Le compositeur ukrainien Mikhail Raukhverger s’installa également au Kirghizistan pour contribuer à la production musicale.
Parmi les autres compositeurs notables de toute cette vague productive, il faut également mentionner l’Azéri Qara Qarayev, qui a réalisé un important travail et dont l’œuvre la plus fameuse est le ballet Les sept beautés, qui s’appuient sur l’épopée romantique en persan du poète Nizami Gandjavi, ainsi que la suite qu’il en a tiré.

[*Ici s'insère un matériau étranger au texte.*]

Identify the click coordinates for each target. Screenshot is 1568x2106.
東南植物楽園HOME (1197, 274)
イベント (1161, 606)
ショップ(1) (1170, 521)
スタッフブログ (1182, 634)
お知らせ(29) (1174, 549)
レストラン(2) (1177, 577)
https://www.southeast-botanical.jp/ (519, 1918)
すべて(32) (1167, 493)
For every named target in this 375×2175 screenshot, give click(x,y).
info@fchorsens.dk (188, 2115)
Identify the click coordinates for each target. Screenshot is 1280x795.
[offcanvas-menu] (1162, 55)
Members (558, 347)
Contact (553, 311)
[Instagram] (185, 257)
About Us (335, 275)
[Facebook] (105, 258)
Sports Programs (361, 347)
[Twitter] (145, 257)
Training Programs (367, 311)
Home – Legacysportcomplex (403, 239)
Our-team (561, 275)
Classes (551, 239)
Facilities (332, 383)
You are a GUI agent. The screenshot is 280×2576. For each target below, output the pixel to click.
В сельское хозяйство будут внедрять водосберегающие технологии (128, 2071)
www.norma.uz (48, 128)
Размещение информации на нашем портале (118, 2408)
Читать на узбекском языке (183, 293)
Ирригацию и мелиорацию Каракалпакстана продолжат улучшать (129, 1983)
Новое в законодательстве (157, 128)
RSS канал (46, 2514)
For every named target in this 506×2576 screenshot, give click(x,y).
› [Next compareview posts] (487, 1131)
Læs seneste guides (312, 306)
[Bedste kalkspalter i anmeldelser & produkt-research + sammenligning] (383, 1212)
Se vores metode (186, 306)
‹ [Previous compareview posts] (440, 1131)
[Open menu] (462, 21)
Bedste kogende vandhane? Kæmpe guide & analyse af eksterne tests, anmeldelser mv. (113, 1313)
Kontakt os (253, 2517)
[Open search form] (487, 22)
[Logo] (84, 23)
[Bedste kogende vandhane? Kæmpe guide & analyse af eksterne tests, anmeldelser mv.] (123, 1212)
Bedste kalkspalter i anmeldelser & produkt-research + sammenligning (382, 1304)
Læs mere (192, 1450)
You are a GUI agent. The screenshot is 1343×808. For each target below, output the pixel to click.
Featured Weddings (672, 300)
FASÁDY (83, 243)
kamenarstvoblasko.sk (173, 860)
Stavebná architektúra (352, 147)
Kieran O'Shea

Le Tatar Färit Yarullin, né en 1913 et mort au front en 1943, réalisa de nombreux travaux, dont le ballet Şüräle, qui se fonde sur le poème éponyme de Ğabdulla Tuqay (1886-1913), la grande figure littéraire nationale tatare.
Le Şüräle est une créature démoniaque de forêt ; sa mise en place initiale n’ayant pas été terminée, l’oeuvre fut remaniée à la suite de la guerre, sous le nom d’Ali Batyr, en 1950.
L’Estonien Eugen Kapp (1908-1996) fut également un important compositeur, qui reçut notamment trois prix Staline, pour son opéra Tasuleegid de 1946, son opéra Vabaduse laulik de 1950, ainsi que son ballet Kalevipoeg de 1952.
Le Kalevipoeg est l‘épopée nationale estonienne, finalement compilée par Friedrich Reinhold Kreutzwald (1803-1882); Eugen Kapp en tirera également une Suite.
Du côté letton, on a Anatoly Lepin (1907-1984), ainsi qu’Adolf Petrovich Skulte (1909-2000), auteur de nombreuses œuvres (symphonies, musique de chambre, pièces pour piano, musique de film comme Lettonie soviétique en 1950, etc.) et notamment prix Staline pour le ballet Ballet La Broche de la liberté en 1950.
L’Arménien Sergueï Balassanian (1902-1982) écrivit en 1939 le premier opéra tadjik, Le soulèvement à Vosse en 1939, ainsi que le ballet Leili et Majnun en 1947 ; le Russe Boris Shekhter (1900-1961) fut à l’origine de la première œuvre symphonique turkmène, avec la suite Turkménistan.
Boris Shekhter s’installa à Ashgabad par la suite et composa l’opéra national turkmène Yusup and Akhmet en 1942 en commun avec le compositeur turkmène Ashir Kliev (1918-2000), puis Seiidi en 1943 avec le compositeur turkmène Dangadar Ovezov (1911-1966).
Le Géorgien Dawid Toradze (1922-1983) eut un rôle majeur avec ses ballets Gorda (1949), ainsi que Pour la paix en 1953.
Il faut ici mentionner le très important danseur et chorégraphe géorgien Vakhtang Chabukiani (1910-1992), une figure historique majeure du ballet.
Mukhtar Ashrafi (1912-1975) composa avec Sergei Vasilenko le premier opéra ouzbek, Bourane, ainsi que de nombreuses autres œuvres, notamment la musique du film Nasreddine à Boukhara.